Poor Things
É (razoavelmente) fácil entender como um transplante de cérebro pode salver alguém da morte, numa nova “casca”, a pessoa vive. Uma consciência morre, um corpo fica, uma nova consciência é colocada no lugar.
Mas isso quer dizer então que a pessoa é, afinal, seu cérebro?
O pragmatismo dos personagens desse filme, por mais que divertido às vezes, faz com que eles acabem desviando de questionamentos muito interessantes.
No filme “O Grande Truque”, do Nolan, tem uma proposta que leva essa ideia ainda mais a fundo. Naquele mundo, a clonagem completa de um ser humano se tornou possível, outro ser humano idêntico a você, com as mesmas memórias, pensamentos e até o mesmo corpo, podem co-existir, não existe nada em você como indivíduo que te separa daquele outro você… ou será que não?
Num mundo onde a Victoria não tivesse pulado daquela ponte, sua vida e da sua filha seguiriam, mas naquele mundo, nenhuma das vidas seguiram, pelo menos não como deveria ser. O homem interveio, como ele sempre tenta fazer, e dai nasceu a Bella, que não é filha, nem mãe, mas uma terceira coisa. Uma ideia MUITO fascinante.
Então fiquei bem frustrado quando o filme reconhece isso, mas não discorre mais sobre.
Pois se existe algo que consiga definir o que é ser algo, não pode ser o corpo, que pode ser trocado se necessário, nem o cérebro ou consciência, que em teoria pode ser replicado indefinidamente. Tudo isso impossibilita implicar nossa existência materialmente, então seria a alma a única solução para o dilema? Ou nossa continua sensação de existir é só uma ilusão?
Chegando no arco final da história, Bella volta para casa após saber da notícia que o God está morrendo. Antes da morte dele, ela decide que vai se casar com o Max, mas no dia do casamento ela é confrontada com o passado da sua mãe, do seu corpo. Curiosa pela história por trás do seu “nascimento”, ela acaba descobrindo que seu pai/marido é cruel e abusivo, e foi essencialmente a causa da sua trágica existência, então ela decide se vingar.
A partir daí, quando ela estava com o corpo daquele homem a sua disposição, pensei por um momento que ela fosse salvar o God, do mesmo jeito que ele havia feito com ela, afinal, num mundo onde o corpo não é mais o fator limitante da existência, o que iria impedir como o God vivo indefinidamente? Um cérebro poderia viver para sempre, basta trocar o corpo quando necessário.
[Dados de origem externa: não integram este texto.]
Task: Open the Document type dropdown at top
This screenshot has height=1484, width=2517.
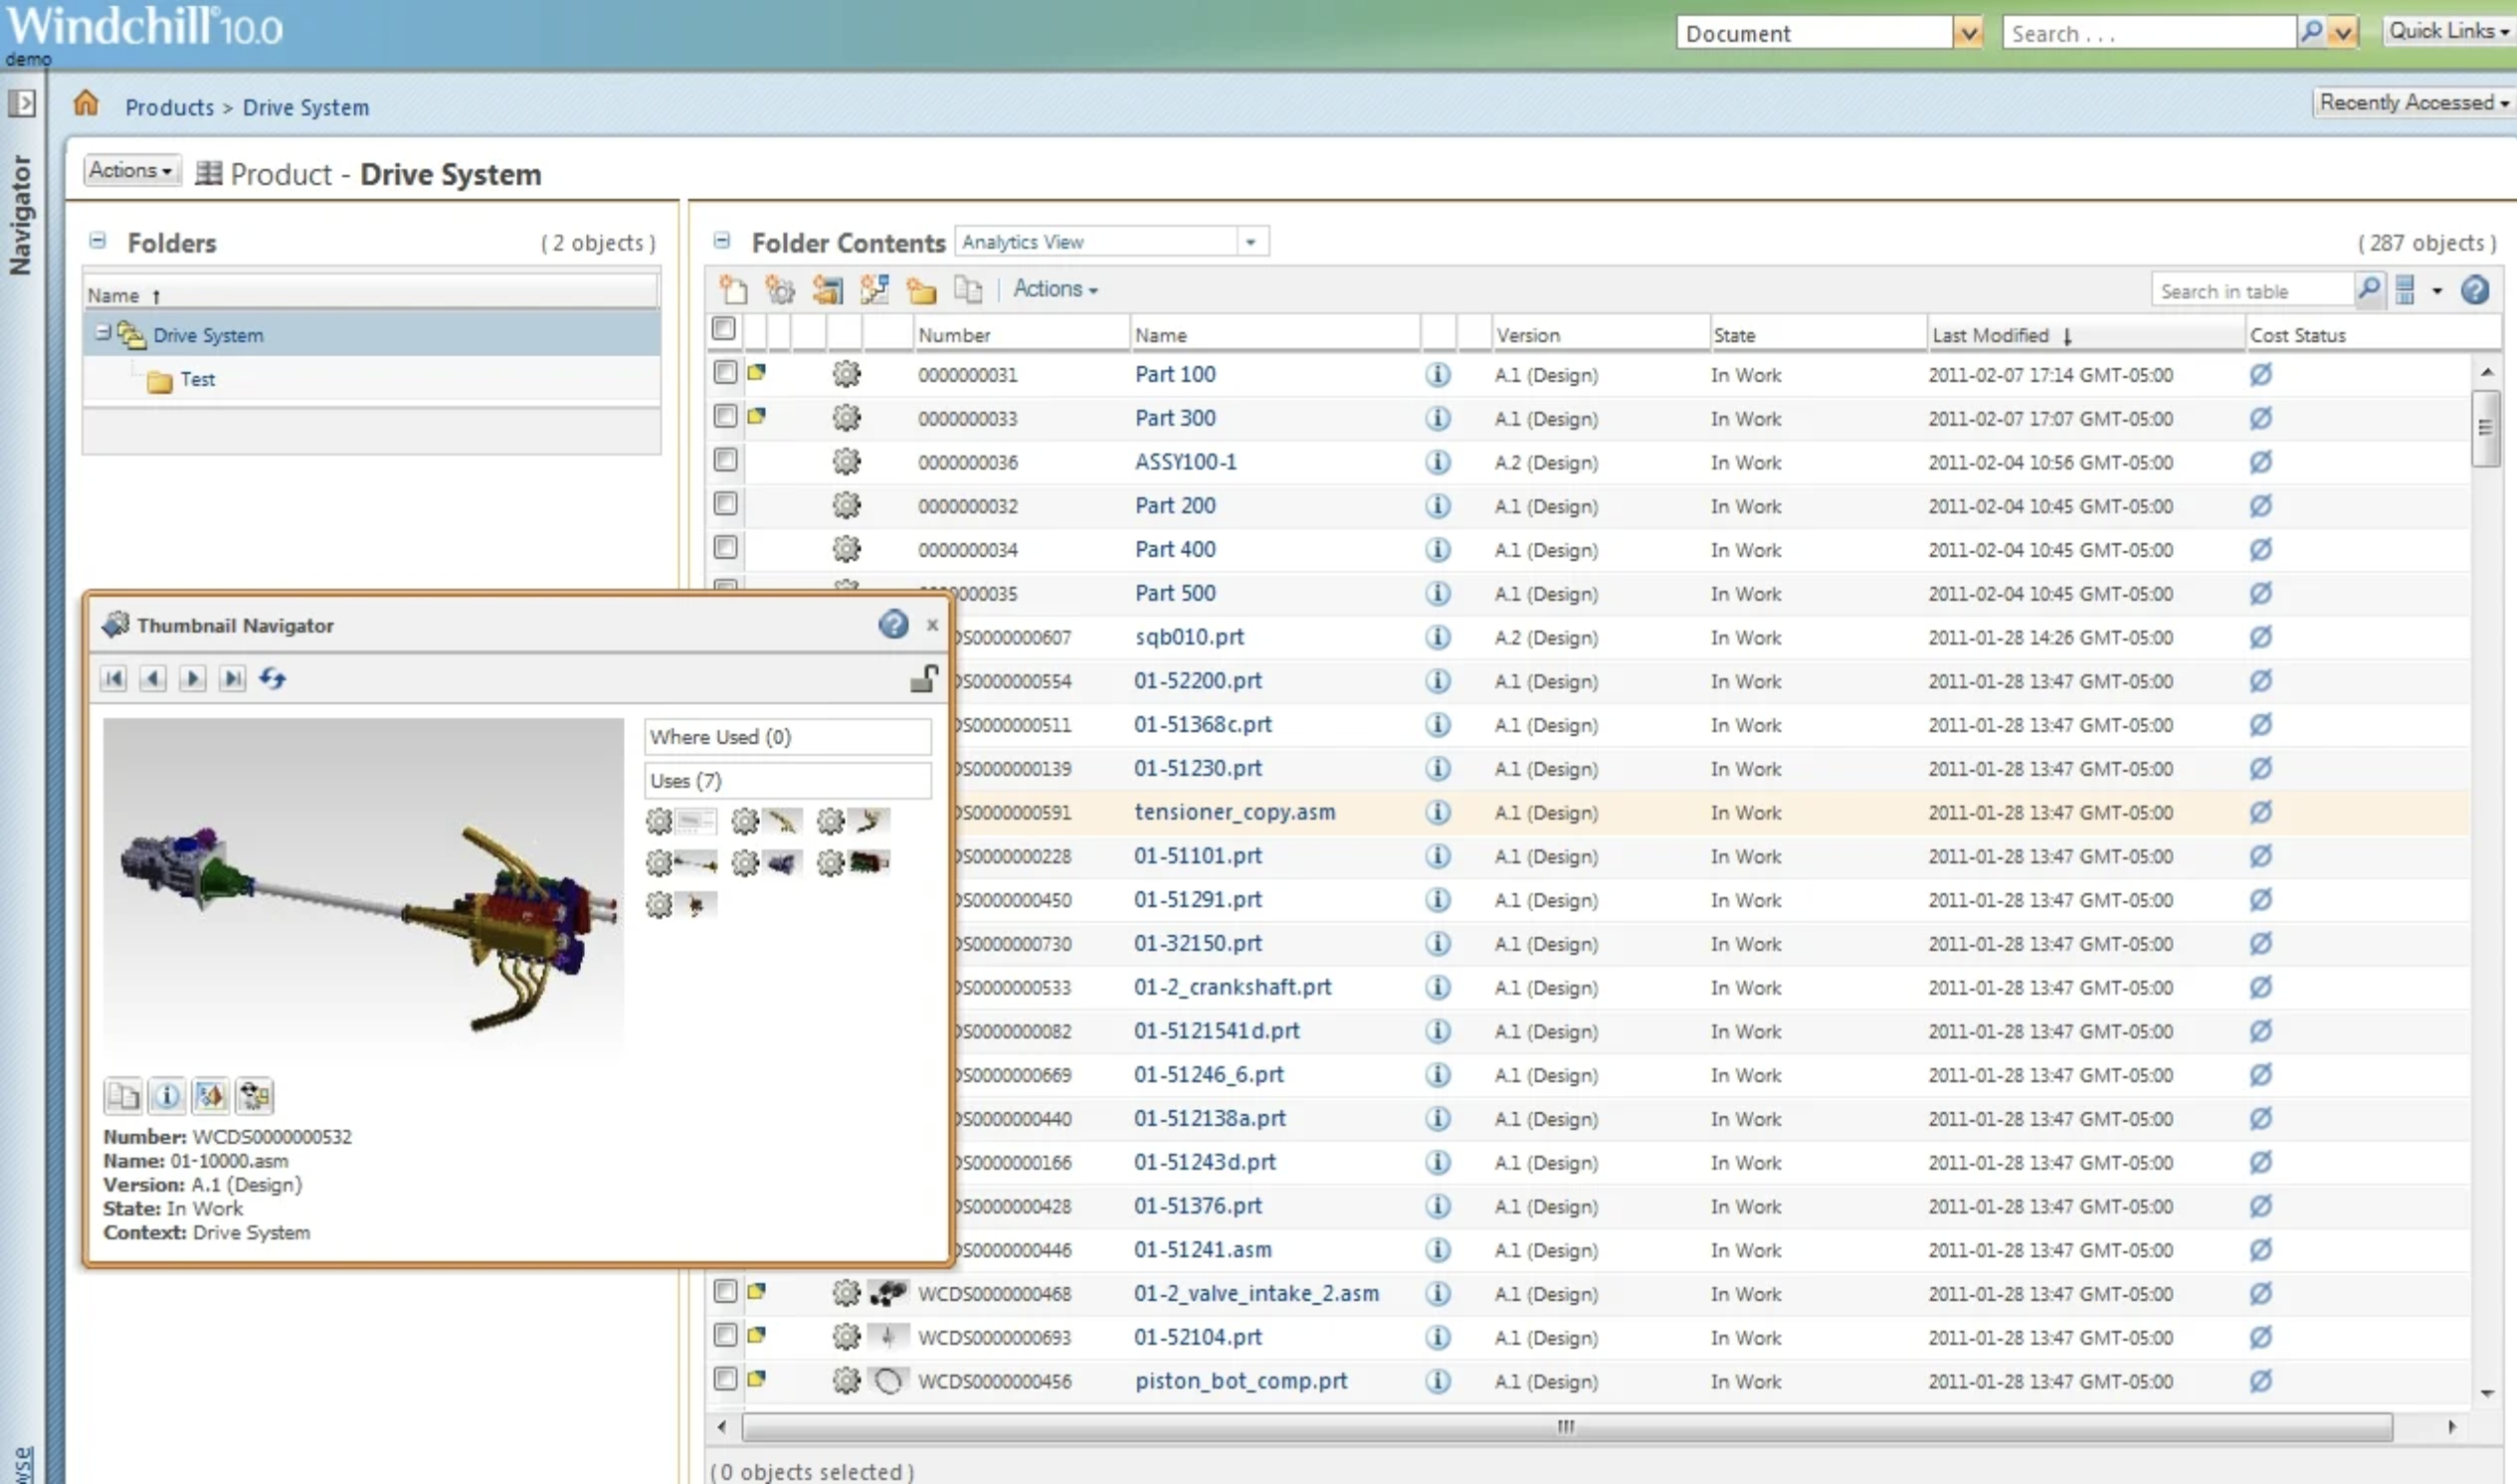Action: pos(1968,32)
Mas obviamente não é nada disso que acontece, não acho que isso fosse deixar a história melhor ou nada do tipo, só parece que o filme nem reconhece várias ideias fascinantes que estão presentes nele. Ao invés disso, eles só colocam o cérebro de um bode no corpo do general, toda essa construção para fazer uma piada que nem é lá tão engraçada.
Ainda é uma experiência bem divertida, mas o foco geralmente parece pender para coisas simples e fáceis, desperdiçando um monte de ideias mais interessantes e desafiadoras.